Enfin, pour obtenir une meilleure valorisation de ce travail, l’UIREC a engagé une partie de ses membres dans une démarche de certification biologique.

« Nous avons choisi de nous engager dans la certification biologique afin d’inciter les producteurs au changement de comportement pour une agriculture durable et résiliente face aux effets du changement climatique, mais aussi pour permettre aux producteurs de booster leur production aussi bien en qualité qu’en quantité. Les primes issues de cette certification aideront ces producteurs à mieux vivre et à aider leur communauté à mieux amorcer le développement. »

Selon l’IPES-Food[1] « la certification est un moyen de garantir aux producteurs des prix rémunérateurs. Cependant, pour que ces prix ne se répercutent pas sur le pouvoir d’achat des consommateurs, une meilleure différenciation des produits agroécologiques doit s’accompagner d’une réorganisation des chaînes de valeur afin de réduire certains coûts (transport, pertes post-récolte, marges des intermédiaires, défauts logistiques etc.). »

Des certifications et des labels pour renforcer la visibilité des productions agroécologiques

Différentes certifications et labels contribuent à donner de la visibilité aux produits agroécologiques sur les marchés et à faciliter leur commercialisation. L’agroécologie est un concept qui a beaucoup évolué et qui renvoie tout à la fois à une discipline scientifique, à un ensemble de pratiques agricoles et à un mouvement social. D’autres concepts (agricultures biologique, raisonnée, intégrée, de conservation, climato-intelligente ou encore écologiquement intensive) qualifient des agricultures aux impacts moindres sur l’environnement dans une perspective de développement durable. Ces agricultures correspondent à différents niveaux d’agroécologie.

En Afrique, la certification Biologique prend de l’ampleur. Les cultures à l’export sont particulièrement concernées mais un marché local pour le bio se développe également pour les autres cultures, notamment avec l’utilisation des Systèmes participatifs de garantie. L’export, c’est la direction privilégiée par l’UIREC, faute de marché local suffisamment porteur.

« La difficulté à atteindre les marchés bio est aussi un grand problème et la recherche de marché (client ou acheteur) est l'étape clé pour valoriser tout le travail d'avant certification.»

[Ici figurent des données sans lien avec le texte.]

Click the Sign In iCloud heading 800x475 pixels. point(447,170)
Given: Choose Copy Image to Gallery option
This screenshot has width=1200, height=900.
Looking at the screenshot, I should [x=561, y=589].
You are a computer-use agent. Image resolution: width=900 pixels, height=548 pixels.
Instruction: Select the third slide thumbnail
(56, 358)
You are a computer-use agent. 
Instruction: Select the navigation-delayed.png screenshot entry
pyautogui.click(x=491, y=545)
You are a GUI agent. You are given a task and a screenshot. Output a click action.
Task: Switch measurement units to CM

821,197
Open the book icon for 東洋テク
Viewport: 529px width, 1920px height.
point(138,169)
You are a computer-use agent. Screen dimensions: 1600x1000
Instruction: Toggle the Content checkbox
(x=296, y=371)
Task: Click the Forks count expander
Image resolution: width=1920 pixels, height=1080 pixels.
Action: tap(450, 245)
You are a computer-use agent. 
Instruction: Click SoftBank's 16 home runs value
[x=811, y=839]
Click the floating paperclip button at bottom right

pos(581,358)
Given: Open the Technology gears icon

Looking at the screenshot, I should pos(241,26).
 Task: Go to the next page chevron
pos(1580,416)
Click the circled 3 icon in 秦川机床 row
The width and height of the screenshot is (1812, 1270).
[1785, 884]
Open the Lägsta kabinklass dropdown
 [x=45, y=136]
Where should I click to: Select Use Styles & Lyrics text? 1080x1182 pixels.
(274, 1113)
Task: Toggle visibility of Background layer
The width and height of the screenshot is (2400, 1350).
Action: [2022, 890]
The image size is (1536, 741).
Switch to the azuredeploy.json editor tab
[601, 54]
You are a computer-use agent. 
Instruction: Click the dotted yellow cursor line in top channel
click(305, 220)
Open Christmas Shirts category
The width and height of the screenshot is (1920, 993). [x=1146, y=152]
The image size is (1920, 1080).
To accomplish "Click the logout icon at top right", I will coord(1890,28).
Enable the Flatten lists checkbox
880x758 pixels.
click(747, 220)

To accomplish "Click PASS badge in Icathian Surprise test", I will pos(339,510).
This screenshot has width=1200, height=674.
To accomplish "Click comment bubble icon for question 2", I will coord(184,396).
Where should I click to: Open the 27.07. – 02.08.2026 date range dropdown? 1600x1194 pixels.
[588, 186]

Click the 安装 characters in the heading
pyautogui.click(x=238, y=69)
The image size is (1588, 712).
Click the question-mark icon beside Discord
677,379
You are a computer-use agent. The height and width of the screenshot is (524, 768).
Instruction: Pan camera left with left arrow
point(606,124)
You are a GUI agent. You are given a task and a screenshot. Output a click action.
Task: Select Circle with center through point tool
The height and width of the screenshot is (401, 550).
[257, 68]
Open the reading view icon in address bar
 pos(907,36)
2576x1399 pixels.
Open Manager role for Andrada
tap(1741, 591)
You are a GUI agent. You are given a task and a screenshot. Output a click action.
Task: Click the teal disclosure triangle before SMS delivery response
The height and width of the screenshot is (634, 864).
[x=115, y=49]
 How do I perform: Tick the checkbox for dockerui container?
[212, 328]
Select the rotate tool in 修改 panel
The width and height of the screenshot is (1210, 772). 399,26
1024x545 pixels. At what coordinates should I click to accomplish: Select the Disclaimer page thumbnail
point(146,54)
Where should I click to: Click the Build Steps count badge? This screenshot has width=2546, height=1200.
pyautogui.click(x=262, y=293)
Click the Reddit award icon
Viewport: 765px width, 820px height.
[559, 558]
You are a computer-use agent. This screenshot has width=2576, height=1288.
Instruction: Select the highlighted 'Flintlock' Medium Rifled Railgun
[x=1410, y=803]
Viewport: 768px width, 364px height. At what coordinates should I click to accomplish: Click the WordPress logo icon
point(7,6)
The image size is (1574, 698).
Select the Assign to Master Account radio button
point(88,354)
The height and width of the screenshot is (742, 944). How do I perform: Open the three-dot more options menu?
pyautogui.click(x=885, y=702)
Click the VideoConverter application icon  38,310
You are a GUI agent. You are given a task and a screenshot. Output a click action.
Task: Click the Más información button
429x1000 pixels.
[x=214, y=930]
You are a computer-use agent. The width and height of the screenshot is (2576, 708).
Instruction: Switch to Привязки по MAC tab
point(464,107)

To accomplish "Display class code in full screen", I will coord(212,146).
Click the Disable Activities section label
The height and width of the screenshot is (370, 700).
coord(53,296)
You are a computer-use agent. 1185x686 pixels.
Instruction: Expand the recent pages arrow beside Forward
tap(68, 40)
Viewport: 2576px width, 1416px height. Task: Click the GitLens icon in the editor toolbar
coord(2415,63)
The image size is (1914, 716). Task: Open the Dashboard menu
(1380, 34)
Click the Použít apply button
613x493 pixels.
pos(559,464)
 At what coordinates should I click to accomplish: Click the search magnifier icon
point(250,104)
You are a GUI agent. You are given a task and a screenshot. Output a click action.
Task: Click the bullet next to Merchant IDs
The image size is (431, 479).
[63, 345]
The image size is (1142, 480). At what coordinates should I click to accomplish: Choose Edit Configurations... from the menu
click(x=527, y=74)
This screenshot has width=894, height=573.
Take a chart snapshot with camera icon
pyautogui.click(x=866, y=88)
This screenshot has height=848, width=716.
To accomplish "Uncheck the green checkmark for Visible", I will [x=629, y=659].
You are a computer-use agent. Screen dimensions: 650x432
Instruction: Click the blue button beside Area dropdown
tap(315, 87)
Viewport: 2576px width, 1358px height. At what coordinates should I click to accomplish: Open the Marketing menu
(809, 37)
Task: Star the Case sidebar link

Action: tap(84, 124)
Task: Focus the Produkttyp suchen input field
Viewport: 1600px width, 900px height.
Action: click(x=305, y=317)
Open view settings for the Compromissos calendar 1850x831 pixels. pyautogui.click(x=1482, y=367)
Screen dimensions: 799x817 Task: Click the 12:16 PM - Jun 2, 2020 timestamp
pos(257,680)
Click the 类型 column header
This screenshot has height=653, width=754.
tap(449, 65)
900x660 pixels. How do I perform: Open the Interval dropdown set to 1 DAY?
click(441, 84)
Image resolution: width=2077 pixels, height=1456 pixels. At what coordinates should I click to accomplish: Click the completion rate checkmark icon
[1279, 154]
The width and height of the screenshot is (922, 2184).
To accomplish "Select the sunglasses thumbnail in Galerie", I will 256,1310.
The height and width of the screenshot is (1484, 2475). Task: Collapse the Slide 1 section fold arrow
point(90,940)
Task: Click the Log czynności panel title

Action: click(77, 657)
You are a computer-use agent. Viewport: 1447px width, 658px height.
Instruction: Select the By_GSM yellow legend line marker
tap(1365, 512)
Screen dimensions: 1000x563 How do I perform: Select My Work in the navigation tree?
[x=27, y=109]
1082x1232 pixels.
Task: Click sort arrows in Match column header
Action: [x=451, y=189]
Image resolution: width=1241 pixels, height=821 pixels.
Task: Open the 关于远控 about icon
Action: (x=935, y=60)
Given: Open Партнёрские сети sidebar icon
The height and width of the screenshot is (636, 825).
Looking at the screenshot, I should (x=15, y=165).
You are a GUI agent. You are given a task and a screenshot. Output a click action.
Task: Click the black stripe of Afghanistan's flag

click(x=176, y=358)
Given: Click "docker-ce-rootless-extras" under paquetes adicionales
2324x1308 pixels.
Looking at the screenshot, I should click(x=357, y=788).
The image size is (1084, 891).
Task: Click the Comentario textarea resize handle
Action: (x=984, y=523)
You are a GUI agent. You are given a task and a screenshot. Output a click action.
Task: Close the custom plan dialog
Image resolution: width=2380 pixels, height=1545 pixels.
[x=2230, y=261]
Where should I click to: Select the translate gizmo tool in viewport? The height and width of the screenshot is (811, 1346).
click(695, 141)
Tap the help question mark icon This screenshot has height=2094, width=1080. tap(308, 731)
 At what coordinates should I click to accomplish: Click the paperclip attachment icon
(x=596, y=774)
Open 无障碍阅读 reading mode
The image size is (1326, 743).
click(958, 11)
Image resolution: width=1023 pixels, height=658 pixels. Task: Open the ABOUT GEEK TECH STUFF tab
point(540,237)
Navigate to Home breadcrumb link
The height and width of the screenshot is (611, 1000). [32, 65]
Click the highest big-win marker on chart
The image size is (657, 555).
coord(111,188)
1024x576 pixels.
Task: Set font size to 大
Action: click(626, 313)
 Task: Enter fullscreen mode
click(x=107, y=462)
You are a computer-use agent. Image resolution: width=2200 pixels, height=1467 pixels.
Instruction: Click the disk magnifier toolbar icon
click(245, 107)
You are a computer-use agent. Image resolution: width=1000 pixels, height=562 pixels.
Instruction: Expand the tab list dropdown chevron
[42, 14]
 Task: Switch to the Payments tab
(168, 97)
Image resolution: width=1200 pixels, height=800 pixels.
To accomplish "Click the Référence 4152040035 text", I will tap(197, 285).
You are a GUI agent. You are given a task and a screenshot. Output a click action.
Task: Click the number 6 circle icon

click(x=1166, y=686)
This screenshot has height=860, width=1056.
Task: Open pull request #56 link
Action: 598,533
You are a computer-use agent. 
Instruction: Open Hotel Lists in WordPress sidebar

Un parcours long et exigeant pour obtenir la certification bio

Malgré les bons résultats obtenus des premières campagnes, le passage à la production sous le label Bio n’est pas évident pour certains producteurs. Le processus de certification est long et coûteux. Pour pallier cela, l’UIREC a mis en place « des parcelles d'expérimentation pour passer au cacao bio. Au vu des résultats obtenus sur ces parcelles, les producteurs adhèrent plus facilement. Aujourd’hui, ce sont 200 producteurs de l’UIREC qui sont engagés dans la certification Bio. »

Que dire aux producteurs qui souhaitent s’engager dans cette démarche ?

« Selon notre petite expérience, pour réussir une telle démarche, il faut avant tout pouvoir compter sur des producteurs soucieux d'un tel projet. Il faut s'assurer qu’ils comprennent bien le mécanisme et le processus de certification. Une bonne équipe de suivi (inspecteur qualité et inspecteur interne) est également importante. Nous avons mobilisé et formé nos paysans-relais et nos animateurs de coopératives pour cela. Je conseille de faire plusieurs inspections inopinées dans les parcelles choisies pour la certification pour ne pas avoir de mauvaise surprise par la suite. 
Et puis, pour réussir, il faut disposer de moyens financiers parce que la formation ainsi que le matériel de géolocalisation et les prestations des tiers intervenants dans le processus, coûtent cher.»

[1] « Valeurs ajoutées de l’agroécologie : déverrouiller le potentiel de transition en Afrique de l’Ouest » paru en juillet 2020, l’IPES-Food


[1] Projet mis en œuvre avec le soutien financier de l’Araa de la CEDEAO et de l’AFD.